Ebû Hâmid’in seyahatleri sırasında Tebriz istikâmetine gittiği ve Erdebil sûfîleriyle sohbetlerde bulunduğu, hatta onlardan feyz alarak hilâfete nâil olduğu rivâyet edilmekte ise de, bu konudaki nakiller birbiriyle çelişmektedir. Şöyle ki: Lâmiî,  Taşköprîzâde,  Sarı Abdullah Efendi,  Hulvî Mahmûd Efendi  ve Harîrîzâde’nin  ifâdelerine göre Hamîdüddîn, Erdebil şeyhlerinden Hâce Alâeddin Ali’ye, Bursalı İsmail Hakkı,  M. Sâmi Sünbülî  ve Tabibzâde M. Şükrî’nin  kaydına göre Hâce Alaeddin Ali’nin Şeyh Şâh diye bilinen oğlu İbrahim Erdebilî(851 /1447)’ye, Atâî’ye  göre ise Hâce Ali’nin babası Sadreddîn Erdebilî(794/ 1392)’ye intisab etmiştir. Ancak Bursa’da, Niğbolu zaferinin şükran nişânesi olmak üzere Yıldırım Bâyezîd tarafından yaptırılan Ulu Câmi’nin açılış merasiminde (802/1400) padişah tarafından ilk hutbeyi okuması, dâmâdı Emir Sultan’a teklif edildiğinde O’nun: “Beldemizde zamanın kutbu bulunduğu halde benim bu vazifeyi üstlenmem münâsib olmaz.” diyerek Somuncu Baba’yı îma etmesi,  Somuncu Baba’nın o sırada sülûkünü tamamlamış ve irşâd makamına yükselmiş bir mürşid olduğunu gösterir. Bu duruma göre, yukarıda sayılan rivayetlerden tarihî açıdan en uygun olanı, Somuncu Baba’nın Şeyh Sadreddîn’e intisab etmiş olması rivâyetidir.

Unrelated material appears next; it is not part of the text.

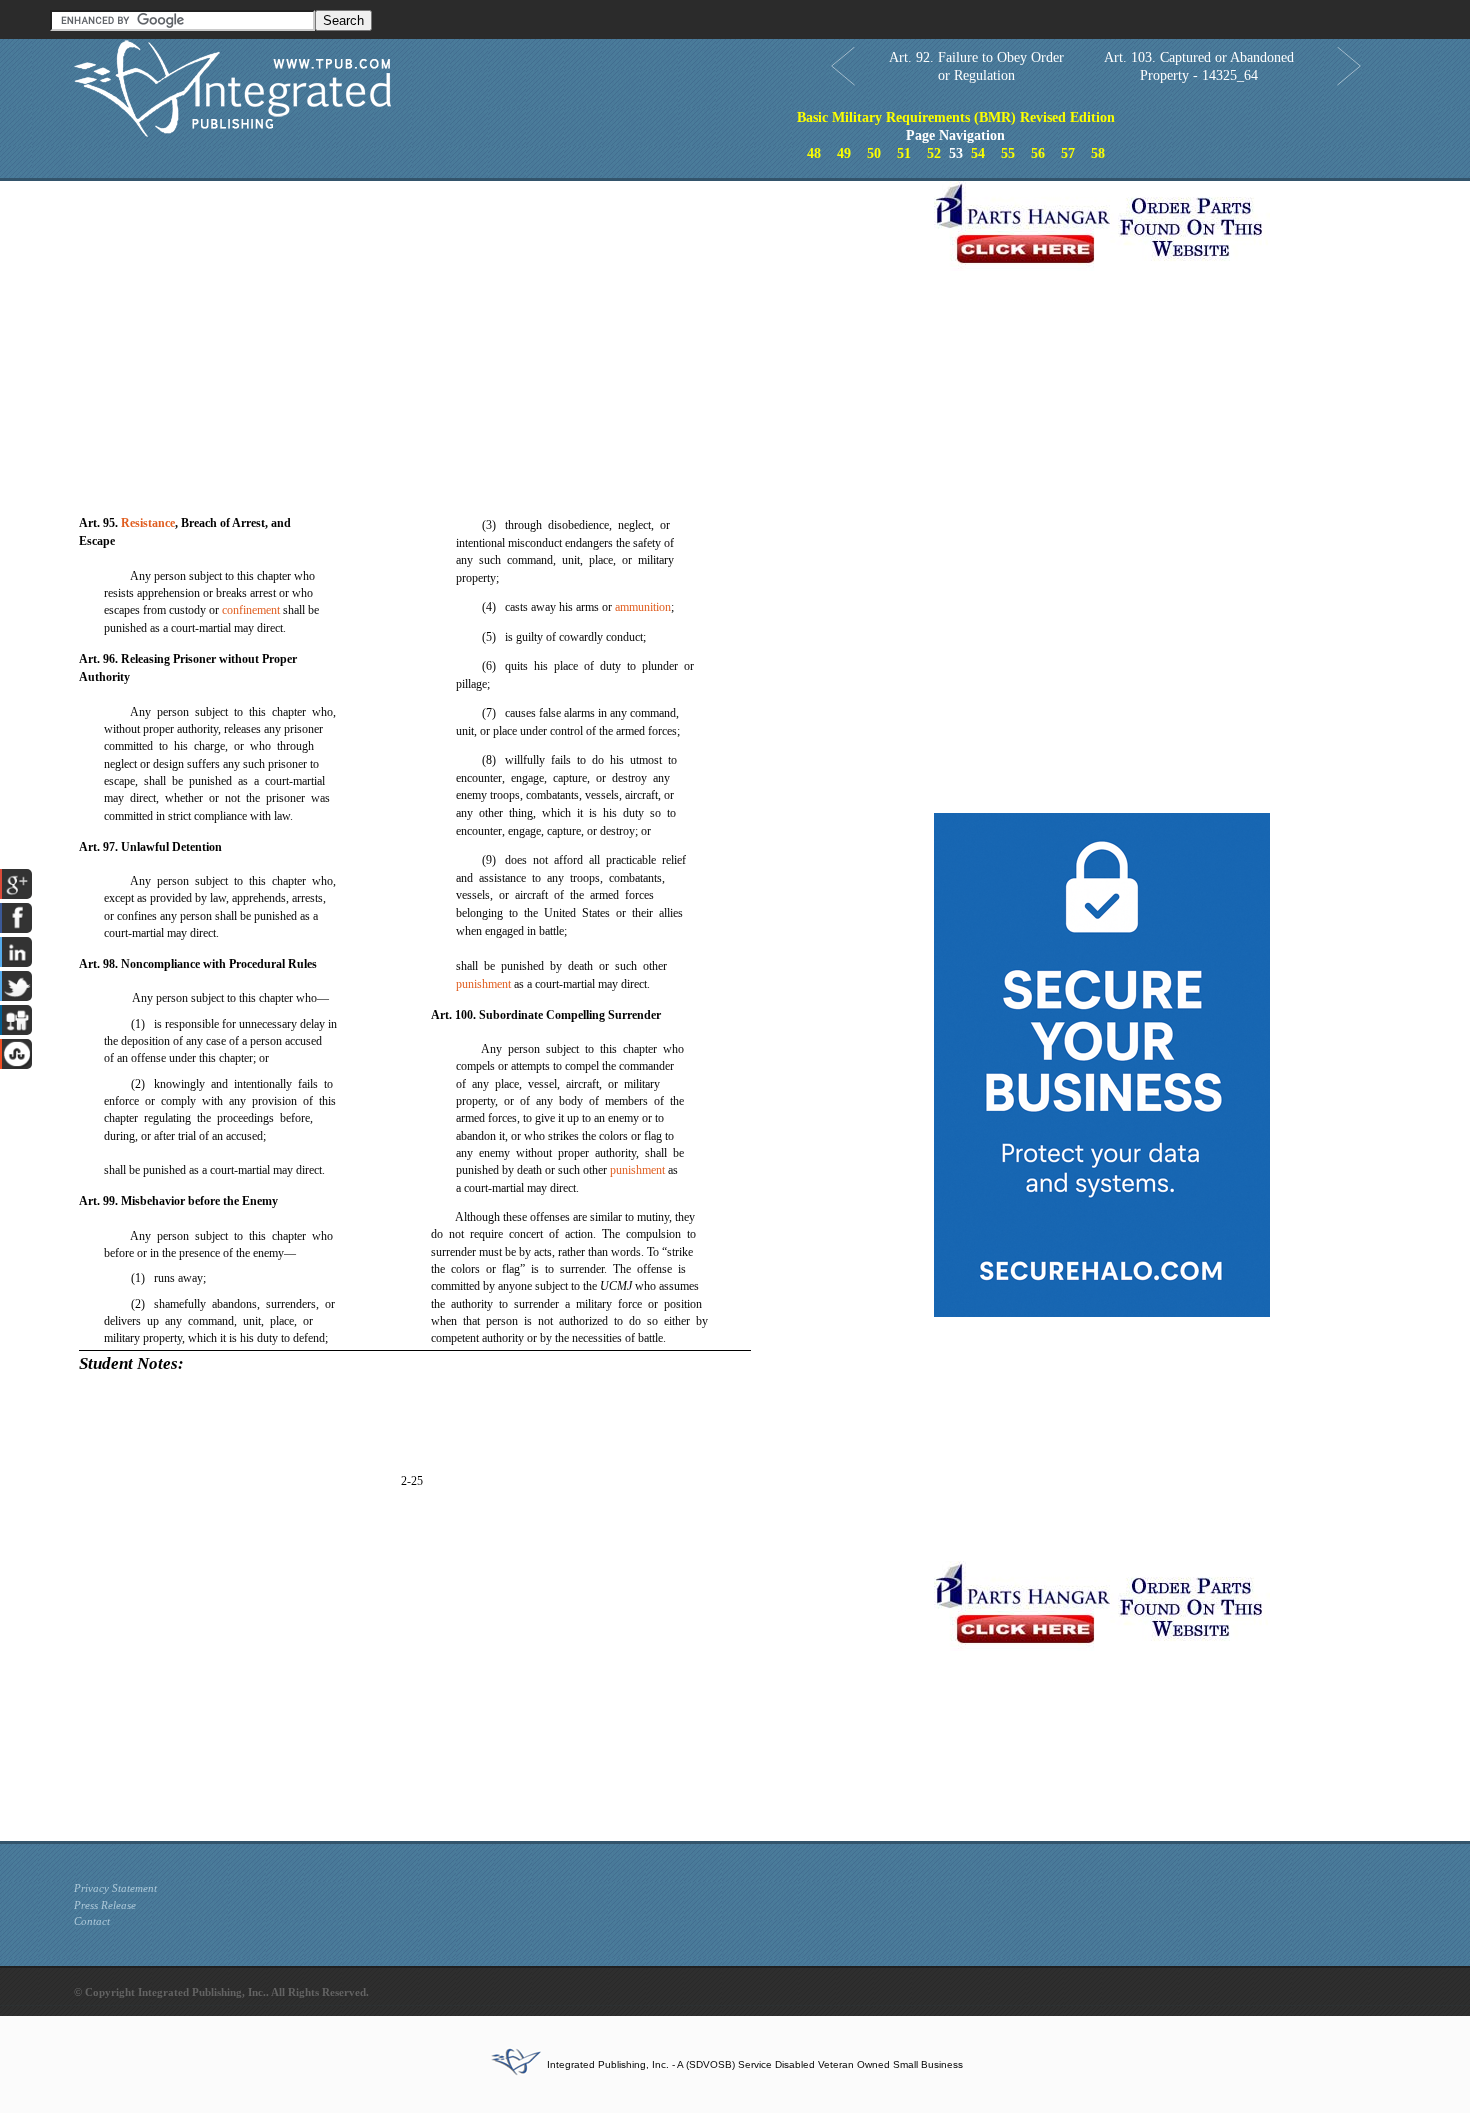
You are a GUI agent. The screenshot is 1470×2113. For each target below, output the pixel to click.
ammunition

Ebû Hâmid-i Velî Ankara Savaşı(805/1402)’den sonra Timur tarafından Erdebil’e götürülen Türkmenler arasında bulunuyor idiyse -buna dair kesin bilgiye sahip değiliz.- Hamîdüddîn Efendi, bu devrede Hâce Ali’ye intisab etmiş olabilir. Şeyh İbrahim’e intisabı ise tarihen imkânsızdır.

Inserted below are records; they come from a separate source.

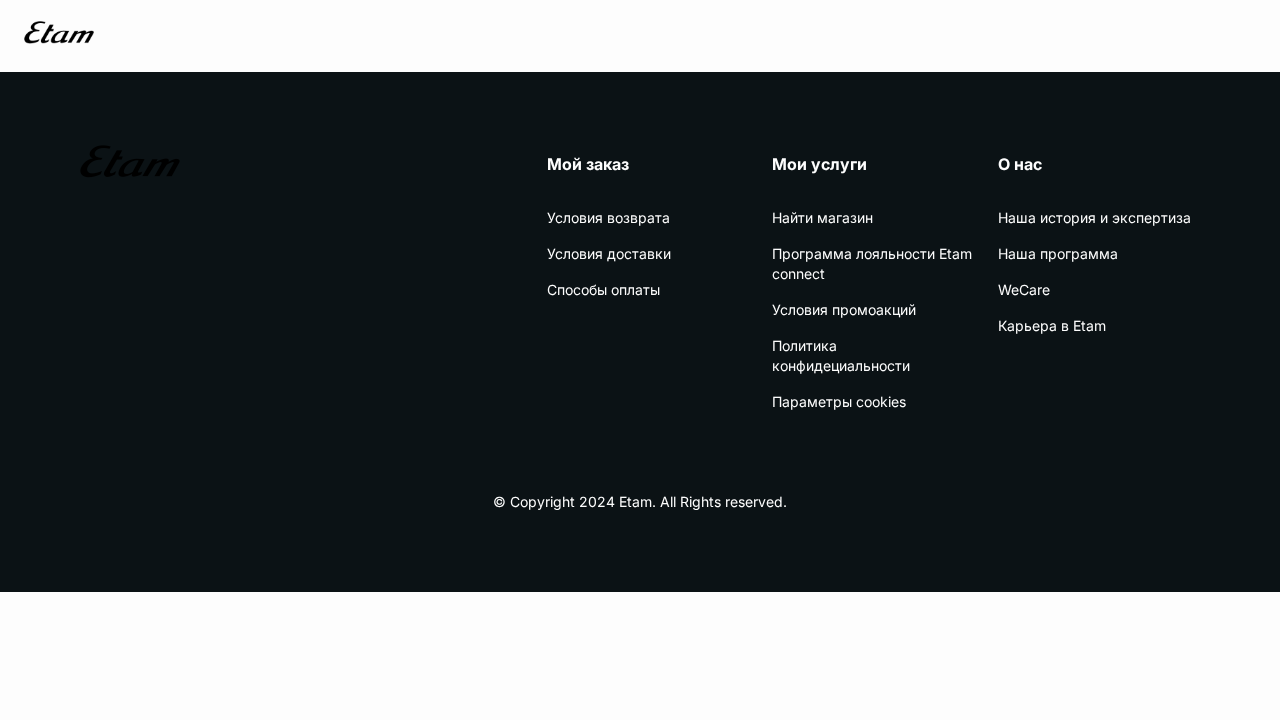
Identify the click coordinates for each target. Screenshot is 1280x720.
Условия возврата (608, 217)
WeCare (1024, 289)
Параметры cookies (839, 401)
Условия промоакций (844, 309)
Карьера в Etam (1052, 325)
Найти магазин (822, 217)
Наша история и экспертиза (1094, 217)
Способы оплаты (603, 289)
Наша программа (1058, 253)
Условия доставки (609, 253)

Somuncu Baba’nın Ulu Câmi’nin inşâsından çok önce Bursa’ya gelip yerleştiğini ve burada fırınında pişirdiği ekmekleri halka satarak mütevazi bir hayat sürdüğünü görüyoruz. İlmine, engin irfanına rağmen, O’nun kendini bir fırıncı gibi gizlemesi, meşrebindeki melâmettendir. Zira gerçek melâmet: Hakk’a yakınlığını halkın dışında, belli bir davranış ve özel kıyâfetle sergilemeyi düşünmeyen, herkesle beraber ve herkes gibi işi gücü peşinde, kulluğunu sessiz sedasız yerine getirmekle meşgul, görünürde halkla, gönülde Hakk’la beraber, çalışma, gayret ve üretmenin ısrarlı takipçisi olmak demektir. “Ne ticâret, ne alış-veriş, ne de dünyevî her hangi bir işin Allah’tan alıkoyamadığı insan”  tipi ancak bu neşve ile gerçekleştirilir. İrşadda da en etkili yol, bu şekilde halkın arasına girerek onlardan biriymiş gibi davranıp örnek olmaktır.

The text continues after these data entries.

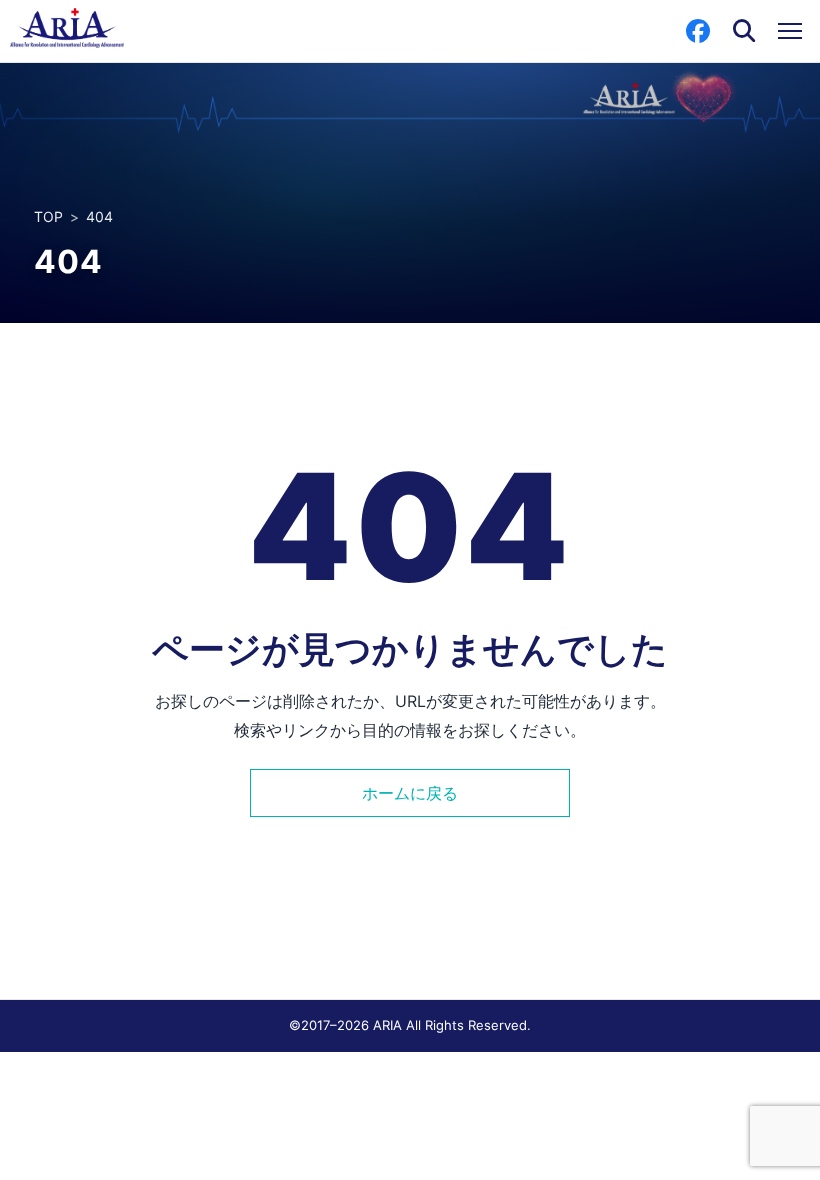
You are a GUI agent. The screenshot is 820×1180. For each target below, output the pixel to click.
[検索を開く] (744, 31)
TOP (48, 216)
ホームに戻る (410, 793)
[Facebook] (698, 31)
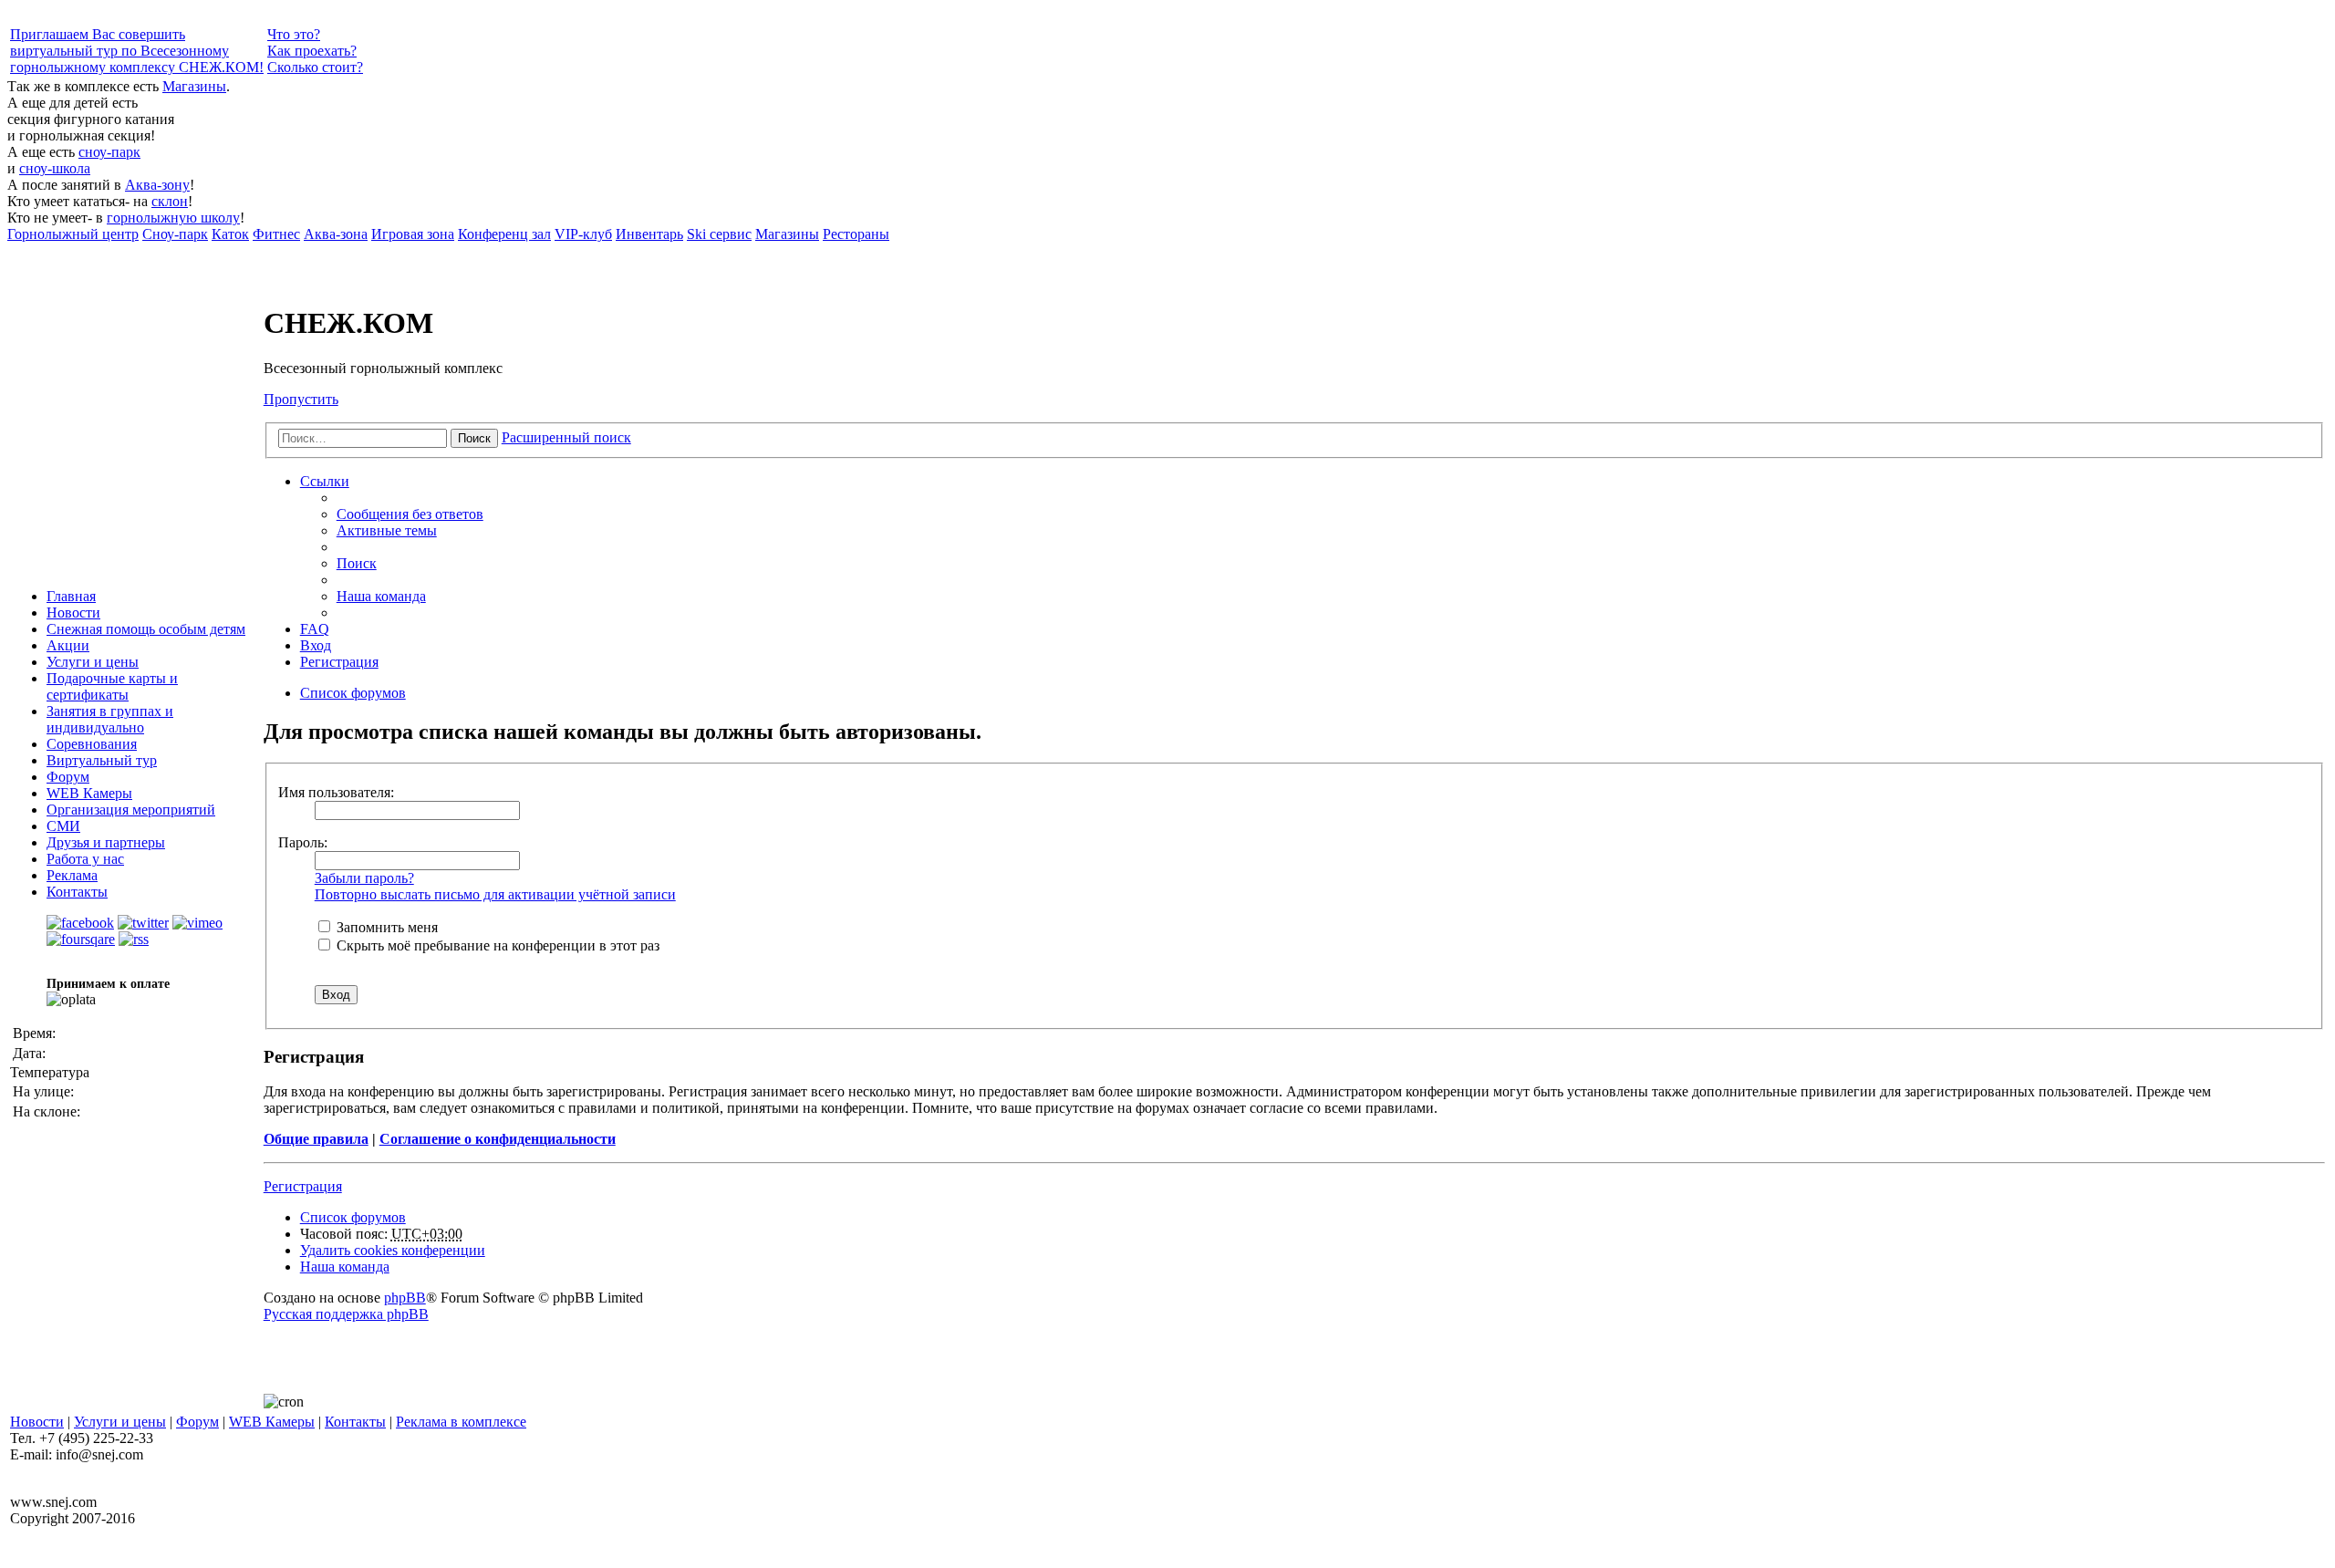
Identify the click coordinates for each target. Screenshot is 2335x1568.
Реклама (72, 875)
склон (169, 201)
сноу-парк (109, 152)
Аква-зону (157, 184)
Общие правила (316, 1139)
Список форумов (353, 1217)
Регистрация (303, 1186)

Somuncu Baba’daki bu melâmet neşvesi, halk arasında sıcak bir sevgi ve saygı hâlesi meydana getirmiş, herkes kendisinden ekmek alabilmek için âdeta yarışır olmuştu. Oysa ki Somuncu Baba’nın fırıncılıktan maksadı para kazanmak değil, kendi kemâlini gizleyerek onlara yaklaşmak ve örnek davranışlarıyla onları eğitmekti. Halkın sıradan biri zannettiği ve fakat gönülden sevdiği Somuncu Baba’nın kadrini takdir eden ve O’ndan feyz alanların başında devrin meşhur şeyhi Emîr Sultan geliyordu. Asıl adı Şemseddîn b. Ali el-Hüseynî olan Emîr Sultan, aslen Buharalı olup orada tahsîl ve tarikat terbiyesi görmüştür. Kübreviyye tarikatının Nûr-bahşiyye kolundan olan Şemseddîn Buhârî, daha sonra hacca giderken önce Bağdat’a, ardından da Anadolu’ya gelmiş ve Bursa’ya yerleşmiştir. Bursa’da ilim, irfan ve fazileti sayesinde kısa zamanda tanınıp sevilen Emîr Sultan, Yıldırım Bâyezîd’in kızı Hunda Sultan’la evlenerek dâmâdı olmuş ve II. Murad’ın İstanbul muhâsarasına yüzlerce mürîdiyle katılmıştır. Somuncu Baba’nın irfanına muttali olan Şemseddîn Buhârî, kayın-pederi Yıldırım Bâyezîd’in yaptırdığı Ulu Câmi’nin açılışında ilk hutbe okuma görevini O’na yaptırmıştır. Hamîdüddîn ile Emîr Sultan’ın münâsebetlerinin ne zaman ve hangi vesileyle başladığı bilinmemekle berâber, çok samîmi bir şekilde devam ettiğini; hatta Somuncu Baba’dan sonra bu yakınlığın halîfesi Hacı Bayram ile sürdüğünü, Emîr Sultan’ın, cenâze namazını kıldırmak üzere Hacı Bayram-ı Velî’ye vasiyyet ettiğini görüyoruz.  Bu vasiyyet bile Emîr Sultan’ın Somuncu Baba’yı ve O’nun yetiştirdiklerini ne kadar sevdiğine bir delil sayılabilir.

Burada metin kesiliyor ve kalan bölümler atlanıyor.